A corporate Right of First Refusal (ROFR) gives existing shareholders or the company the contractual right to purchase a selling shareholder's equity on the same terms offered by a third-party buyer — before the shareholder can transfer shares to the outsider.

In the corporate and securities context, a Right of First Refusal is a transfer restriction mechanism in shareholder agreements, LLC operating agreements, and venture capital term sheets. When a shareholder receives a bona fide third-party offer to buy their shares, the ROFR obligates them to first offer those shares to existing holders (or the company) at the same price and terms. If the ROFR holder declines or fails to exercise within the notice period, the selling shareholder may complete the sale to the third party. Corporate ROFRs serve different purposes from real estate ROFRs (which grant a right to match offers on property). Corporate ROFRs: (1) preserve existing ownership structure and prevent unwanted outside parties from acquiring equity; (2) allow co-founders or investors to maintain their proportional ownership by buying out departing members; (3) give the company itself a buyback right before shares reach outside hands. The SEC requires disclosure of material ROFRs in offering documents and ongoing reporting. SEC Rule 144 (17 CFR 230.144) governs resales of restricted securities and operates independently of contractual ROFR provisions — both must be satisfied in a transfer. Form S-1 registration statements and proxy statements (Schedule 14A) routinely describe ROFR provisions in the 'Related Party Transactions' and 'Description of Capital Stock' sections. ROFRs can create complications in IPO processes — ROFR rights typically terminate or convert to market-based resale rights upon a qualified IPO event, a transition often negotiated in the original investor rights agreement.

Examples

Frequently asked questions

How is a corporate ROFR different from a real estate ROFR?

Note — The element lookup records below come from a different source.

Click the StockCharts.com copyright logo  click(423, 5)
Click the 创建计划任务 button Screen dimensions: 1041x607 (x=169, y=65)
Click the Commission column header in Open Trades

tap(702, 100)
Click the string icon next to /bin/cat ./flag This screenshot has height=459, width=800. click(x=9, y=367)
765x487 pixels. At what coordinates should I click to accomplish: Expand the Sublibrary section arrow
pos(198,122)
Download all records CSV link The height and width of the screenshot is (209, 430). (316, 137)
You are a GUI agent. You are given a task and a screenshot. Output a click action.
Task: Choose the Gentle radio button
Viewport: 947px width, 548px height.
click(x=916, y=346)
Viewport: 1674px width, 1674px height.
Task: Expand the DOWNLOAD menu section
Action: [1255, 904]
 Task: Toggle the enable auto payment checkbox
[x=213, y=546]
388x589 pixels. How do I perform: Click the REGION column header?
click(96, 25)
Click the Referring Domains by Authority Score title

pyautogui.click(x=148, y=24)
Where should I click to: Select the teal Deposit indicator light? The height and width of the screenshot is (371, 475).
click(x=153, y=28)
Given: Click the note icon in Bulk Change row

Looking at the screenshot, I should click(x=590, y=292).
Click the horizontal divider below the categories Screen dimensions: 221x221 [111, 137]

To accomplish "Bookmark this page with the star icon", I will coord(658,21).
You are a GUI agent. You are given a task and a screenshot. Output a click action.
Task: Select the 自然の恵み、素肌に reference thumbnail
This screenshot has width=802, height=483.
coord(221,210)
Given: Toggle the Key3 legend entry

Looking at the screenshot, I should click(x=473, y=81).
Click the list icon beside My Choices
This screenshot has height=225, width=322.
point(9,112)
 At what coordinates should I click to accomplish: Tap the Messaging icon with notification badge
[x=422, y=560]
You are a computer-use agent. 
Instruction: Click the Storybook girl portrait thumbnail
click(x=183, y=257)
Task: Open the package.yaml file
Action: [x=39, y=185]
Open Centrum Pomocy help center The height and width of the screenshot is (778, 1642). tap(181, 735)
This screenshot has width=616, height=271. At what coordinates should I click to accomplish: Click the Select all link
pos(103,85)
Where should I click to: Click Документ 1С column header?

Both give a right to match a third-party offer, but the subject matter differs. Real estate ROFRs attach to property — the holder can match any sale of that parcel. Corporate ROFRs attach to equity interests — they apply when a shareholder wants to sell their shares. The triggering events, notice periods, and legal frameworks are different. Real estate ROFRs are governed by property law; corporate ROFRs are governed by the shareholder agreement and state corporate/LLC statutes.

Does an ROFR affect how a company can IPO?

Yes. Contractual ROFRs on private shares are typically waived or terminated in connection with a qualified IPO. Most investor rights agreements (IRAs) provide that ROFR rights terminate automatically upon a qualified IPO — because public market shareholders cannot be subject to private transfer restrictions. This termination provision must be explicitly drafted; without it, ROFR clauses could technically apply to post-IPO secondary sales, creating compliance issues under SEC Rule 144.

What happens if a shareholder transfers shares without honoring an ROFR?

The transfer is typically voidable — the company or ROFR holder can seek to rescind the transfer, obtain a court injunction to block the transaction, or recover damages. Most shareholder agreements specify that any transfer in violation of ROFR is void ab initio (as if it never happened). Courts in Delaware and other states consistently enforce contractual transfer restrictions when properly documented.